**Tarea asignada 1**
Reproduzca el pasaje del texto sobre el oficio de cronista que comienza en las palabras "La certeza de" y termina tras "redactar las siguientes.", y sustituya "monacato" por "sacerdocio".
**Tarea asignada 2**
Según el texto sobre el oficio de cronista, ¿qué no tiene precio para quien escribe?
**Tarea asignada 3**
Explique, conforme al texto sobre el oficio de cronista, por qué el autor seguiría escribiendo aunque no tuviera lectores.

**Fragmento del texto**
Hay
días que no resulta nada fácil ejercitar el oficio de cronista que hace algunos
años cayó en mis manos. En cierta manera, todo sucedió por arte de
birlibirloque, aunque no fue ajeno a ello ni vuestra intencionada complicidad
ni mi connivente aceptación. En días como hoy, en los que me incomoda la
espesura del pensamiento, solo me anima a persistir en la escritura la
convicción de que debe contarse la historia que se quiere compartir, porque al
fin y al cabo es lo que realmente importa. Me obliga más, si cabe, la posición
ventajosa que supone contrastar que en cada uno de los encuentros surge un caudal
argumental más que suficiente para trabar un relato generalmente más que
aceptable. Juego, además, con la ventaja de saber que la crónica por escribir, no
importa lo afortunada o infausta que resulte, concitará el interés de un público
incondicional, como el que vosotros conformáis. Por tanto, ¿qué os puedo decir?
La certeza de encontrar lectores no tiene precio para quien escribe porque si pocas
veces hablamos con nosotros mismos –excepción sea hecha de quienes han
alcanzado el monacato, la santidad o la beatitud–, todavía son menos los que escriben
para sí. Es más, aún en el caso de que no fuese así, que lo es, yo seguiría
escribiendo, porque tengo el convencimiento de que todas y cada una de nuestras
historias merecen ser contadas y preservarse del olvido, de la misma manera que
constituyen acicates para redactar las siguientes.

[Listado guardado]

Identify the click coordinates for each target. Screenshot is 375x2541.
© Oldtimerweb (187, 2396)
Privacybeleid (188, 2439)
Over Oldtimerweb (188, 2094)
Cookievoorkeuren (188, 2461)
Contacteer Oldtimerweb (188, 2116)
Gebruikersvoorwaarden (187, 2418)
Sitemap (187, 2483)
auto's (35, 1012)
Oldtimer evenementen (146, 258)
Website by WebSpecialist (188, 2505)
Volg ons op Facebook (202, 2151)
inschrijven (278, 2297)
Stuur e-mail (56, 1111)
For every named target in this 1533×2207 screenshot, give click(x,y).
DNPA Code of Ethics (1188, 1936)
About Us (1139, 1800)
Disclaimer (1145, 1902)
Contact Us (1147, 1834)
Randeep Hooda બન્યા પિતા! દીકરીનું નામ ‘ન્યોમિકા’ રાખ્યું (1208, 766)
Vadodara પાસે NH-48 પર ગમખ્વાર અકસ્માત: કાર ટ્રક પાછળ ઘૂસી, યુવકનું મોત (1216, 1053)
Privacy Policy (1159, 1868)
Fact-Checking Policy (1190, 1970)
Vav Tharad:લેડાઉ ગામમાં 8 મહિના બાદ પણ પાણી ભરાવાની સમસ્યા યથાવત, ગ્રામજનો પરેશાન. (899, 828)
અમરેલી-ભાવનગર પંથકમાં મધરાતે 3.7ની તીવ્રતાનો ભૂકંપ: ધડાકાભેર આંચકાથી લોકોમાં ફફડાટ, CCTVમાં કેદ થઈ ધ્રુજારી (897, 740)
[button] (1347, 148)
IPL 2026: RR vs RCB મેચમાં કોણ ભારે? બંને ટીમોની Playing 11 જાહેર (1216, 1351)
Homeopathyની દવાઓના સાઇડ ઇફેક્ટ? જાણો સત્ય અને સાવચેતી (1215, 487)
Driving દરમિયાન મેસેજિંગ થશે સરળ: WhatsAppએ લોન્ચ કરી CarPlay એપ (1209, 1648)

**Respuesta final 1**
La certeza de encontrar lectores no tiene precio para quien escribe porque si pocas
veces hablamos con nosotros mismos –excepción sea hecha de quienes han
alcanzado el sacerdocio, la santidad o la beatitud–, todavía son menos los que escriben
para sí. Es más, aún en el caso de que no fuese así, que lo es, yo seguiría
escribiendo, porque tengo el convencimiento de que todas y cada una de nuestras
historias merecen ser contadas y preservarse del olvido, de la misma manera que
constituyen acicates para redactar las siguientes.

**Respuesta final 2**
La certeza de encontrar lectores.

**Respuesta final 3**
El autor está convencido de que todas y cada una de sus historias merecen ser contadas y preservarse del olvido. Además, cada una sirve de acicate para redactar las siguientes.